-- STATED PROBLEM --
Output every line of the data below exactly, without the pictures.

** START GIVEN INFORMATION **

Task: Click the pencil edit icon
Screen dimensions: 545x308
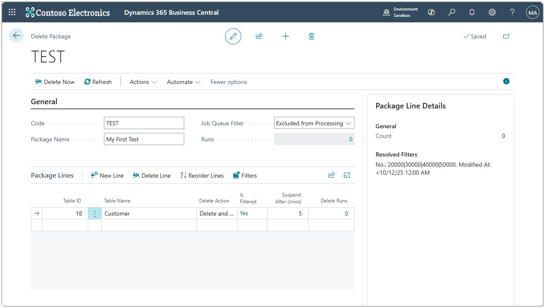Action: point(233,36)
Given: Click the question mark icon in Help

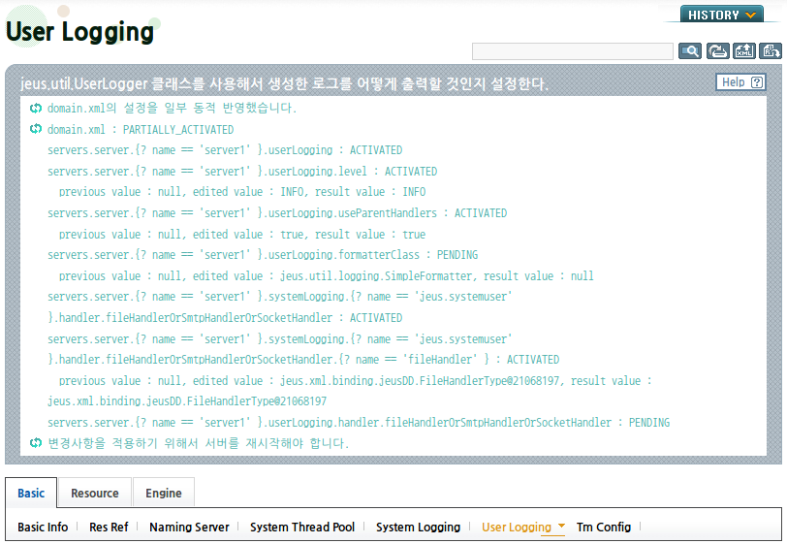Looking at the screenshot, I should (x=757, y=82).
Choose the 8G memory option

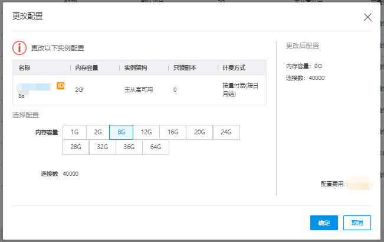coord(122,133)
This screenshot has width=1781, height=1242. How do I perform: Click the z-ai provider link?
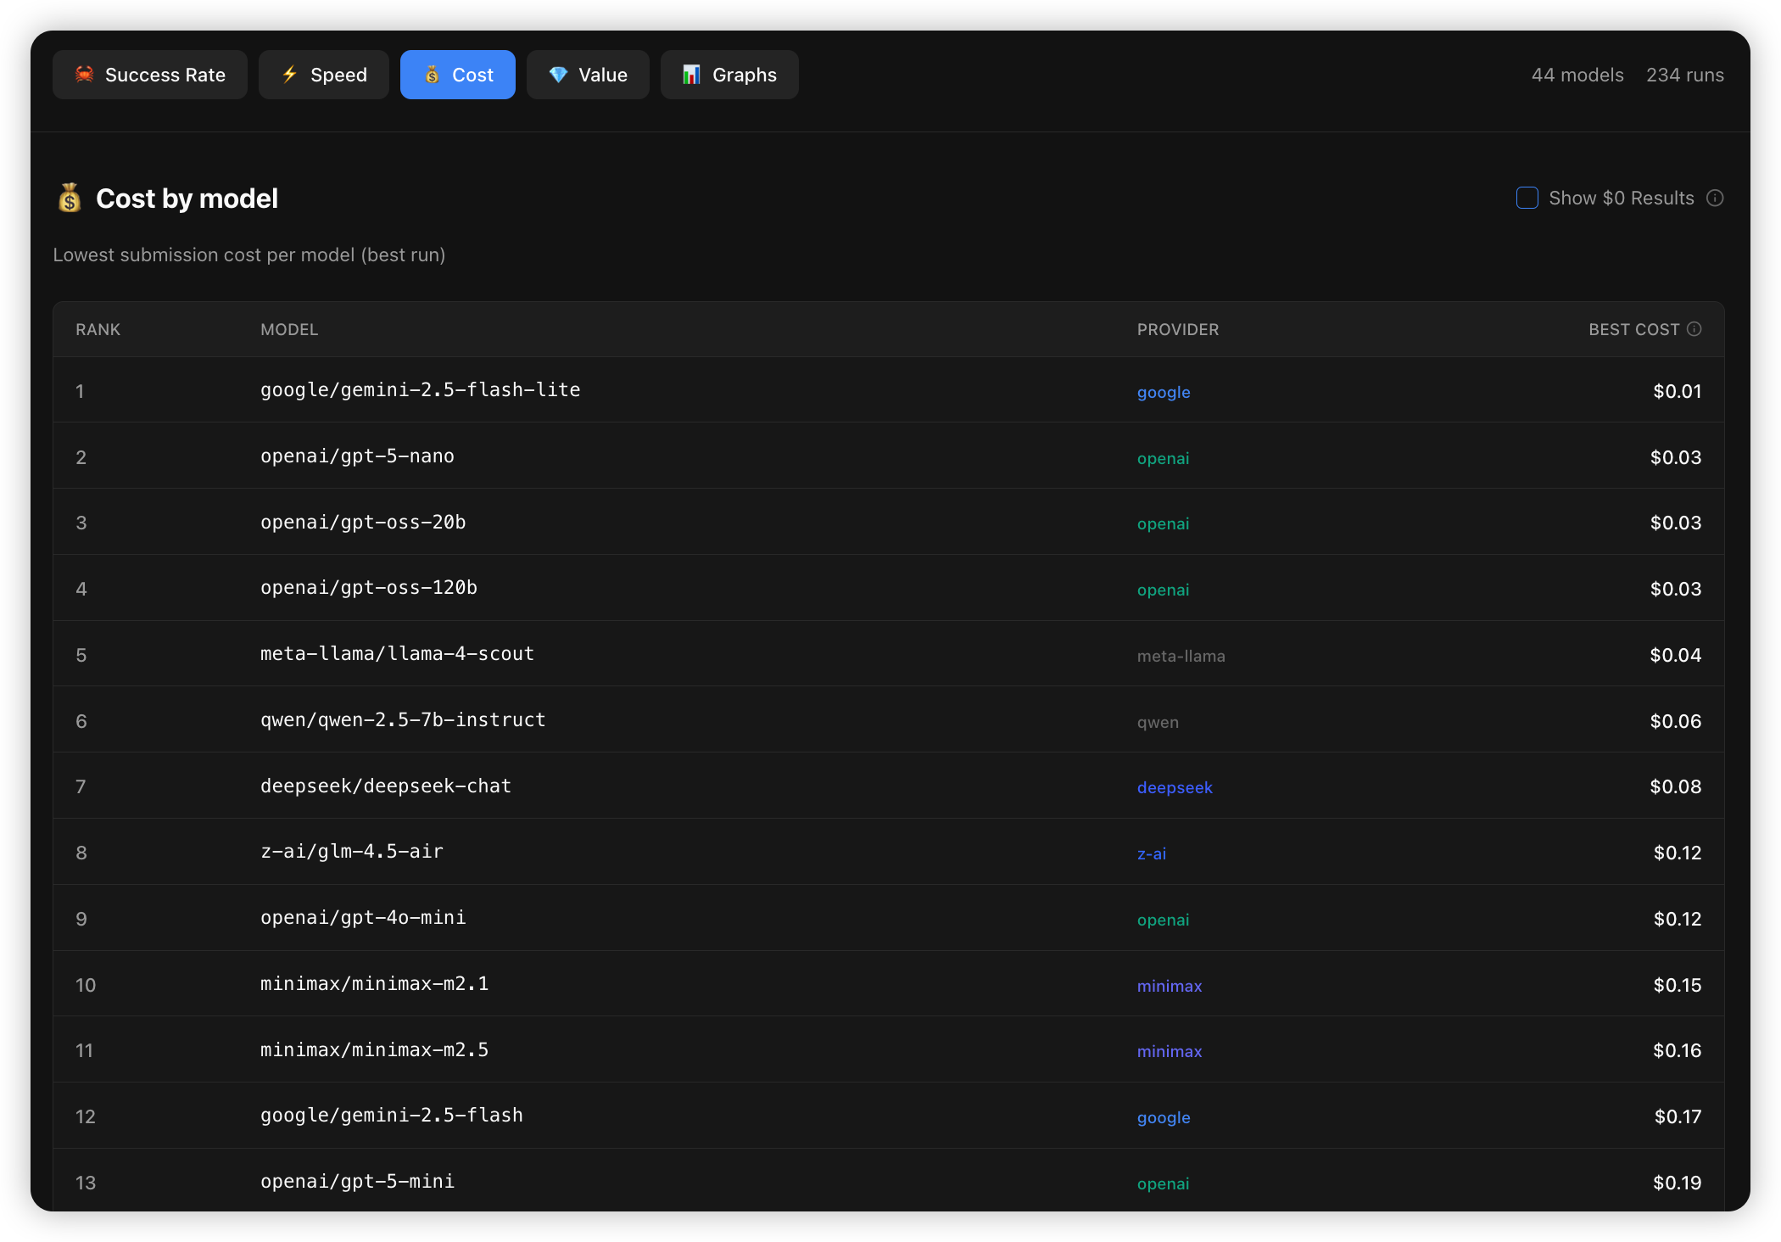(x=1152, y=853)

** END GIVEN INFORMATION **

-- RESPONSE --
Task: Click the pencil edit icon
Screen dimensions: 545x308
Action: point(233,36)
Given: Click the question mark icon in Help

Looking at the screenshot, I should (x=757, y=82).
Choose the 8G memory option

coord(122,133)
This screenshot has width=1781, height=1242. How do I perform: Click the z-ai provider link?
(x=1152, y=853)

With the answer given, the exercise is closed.